Interestingly, in the recent volume on apologetic methodology referred to above, all five writers, including the two evidentialists, subscribed to the view that the Holy Spirit provides such knowledge and certain assurance to the believer. Very helpfully, Craig differentiates between “knowing” and “showing” Christianity to be true. Knowledge of the truth of Christian theism is due to the work of the Holy Spirit’s witness in the believer’s life. But showing Christianity to be true has to do with the presenting of evidences, some of which, like historical arguments, are probabilistic.
On this sort of approach, Bahnsen ought not object that other apologists are unbiblical in using probability arguments in spite of Scripture’s proclamation that historical events really occurred. One response to Bahnsen, as we have said, is that his critique of probabilistic research does not allow that this is as much as the discipline of history can yield. Further, direct assurance may be provided by the Holy Spirit, proceeding beyond what history can contribute. I think recent apologists are quite well agreed that the witness of the Holy Spirit provides believers with such absolute assurance.
(3) I will not respond in detail to whether Montgomery really succeeds in his six-premise apologetic argument from Scripture to Jesus’ resurrection to the truth of Christian theism. After all, I am unaware of a single, extended defense of this approach by Montgomery. So perhaps it was never his purpose to do anything but state the argument, along with defending it against some initial objections. To my knowledge, Montgomery never develops his argument beyond these contexts, and certainly not in a lengthy treatise. So for Bahnsen to address and examine it as a developed case is, I think, to miss the point.

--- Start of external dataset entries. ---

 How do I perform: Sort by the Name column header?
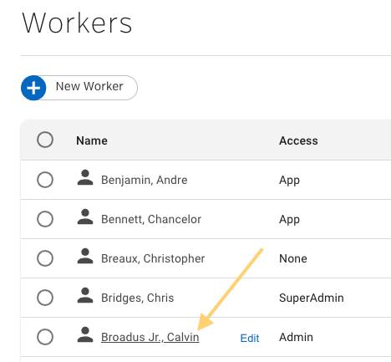(92, 140)
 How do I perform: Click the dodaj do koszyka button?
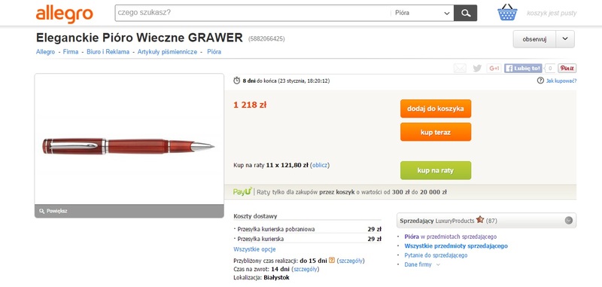(x=436, y=108)
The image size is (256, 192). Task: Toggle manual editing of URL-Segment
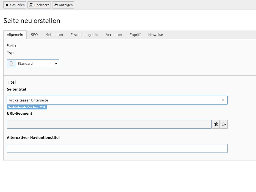point(216,124)
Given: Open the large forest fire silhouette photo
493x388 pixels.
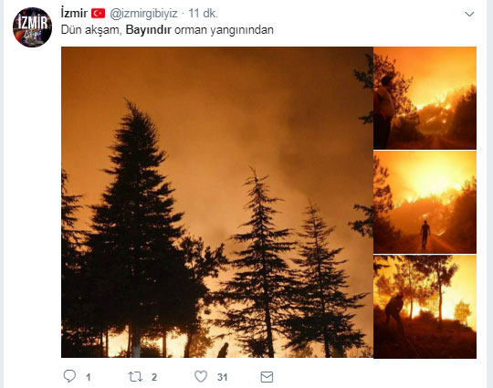Looking at the screenshot, I should click(217, 202).
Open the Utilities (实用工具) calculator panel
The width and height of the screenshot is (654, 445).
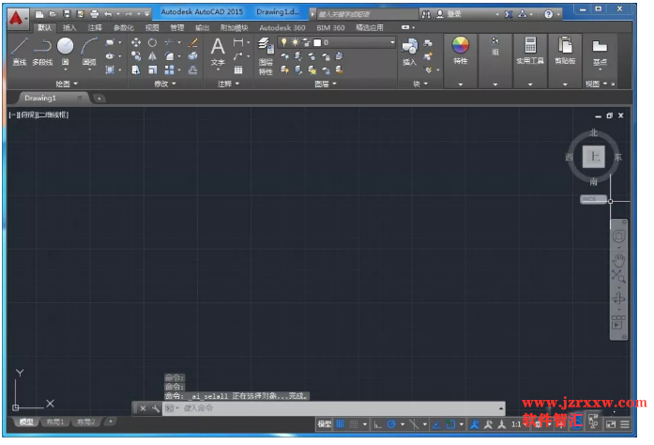tap(530, 50)
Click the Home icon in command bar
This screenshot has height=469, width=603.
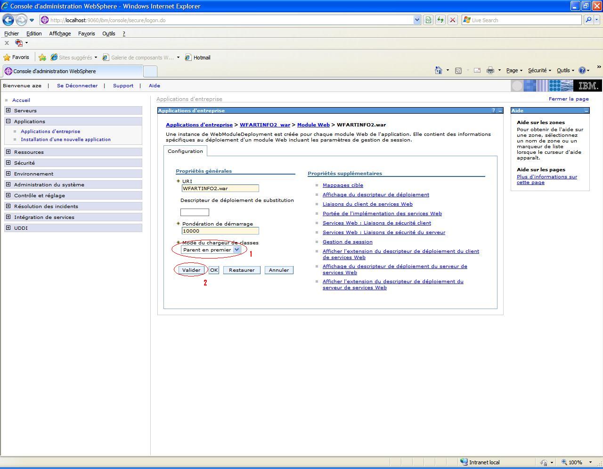click(438, 70)
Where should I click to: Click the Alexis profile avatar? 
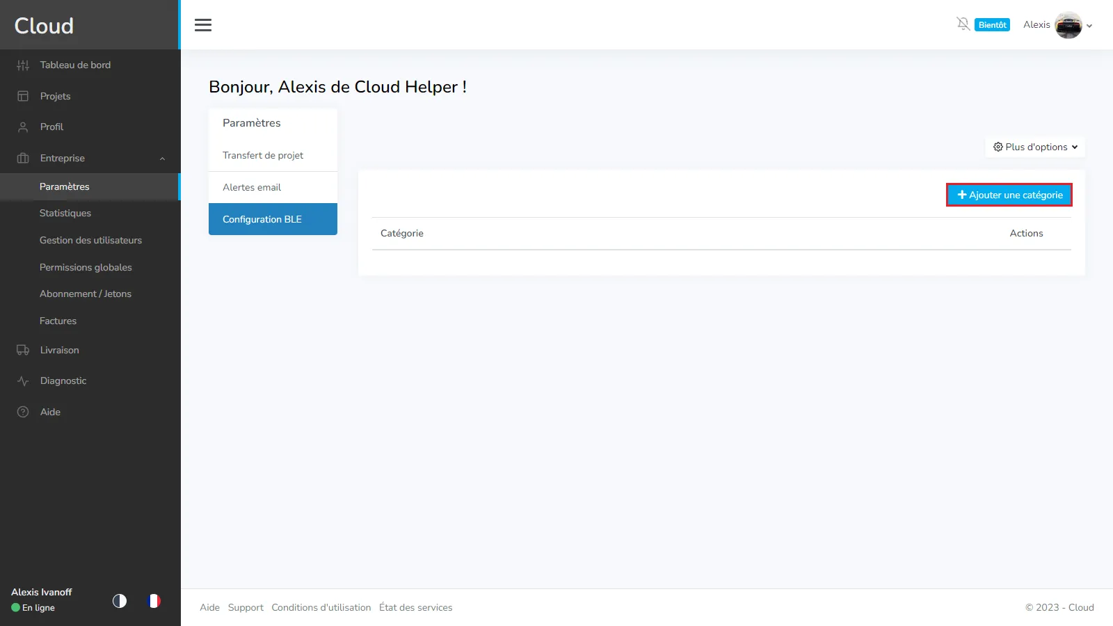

Further, even if Bahnsen thinks that Montgomery’s inductive argument is less than compelling, the worst that can be said is that we need additional or better data (assuming that such exists). So the chief issue here is whether there is such evidence, not whether Montgomery presents it in detail. As I said, his treatment suggests that such was not even his purpose. The principle I am suggesting here is well known in logic, and is called the principle of charity. Namely, we ought to strengthen our opponent’s argument so that we are responding to its strongest form. The principal idea here is plain–if an argument can simply be patched up or arranged differently, then the critique may fail on that grounds alone. I am suggesting that Bahnsen should have addressed the argument as if the appropriate details had been included.
In sum, we have considered briefly three of the chief areas where Bahnsen critiques Montgomery (namely, the claimed use of positivistic methodology, probability, and his six-step evidential argument). In all three instances, Montgomery can reassert his positions. Perhaps some clarification is needed, as in pinpointing in even more detail how he has already allowed for the presence of subjective factors in historiography. Or Montgomery might present a further treatment of the work of the Holy Spirit specifically regarding apologetics. Some of his other arguments could also be further evidenced, although Montgomery could simply say that it was not his purpose to develop a case in any great detail, referring to texts where similar points have long been made. But I do not think that Bahnsen’s critique dismantles Montgomery’s overall approach, much less the evidentialist apologetic method as a whole.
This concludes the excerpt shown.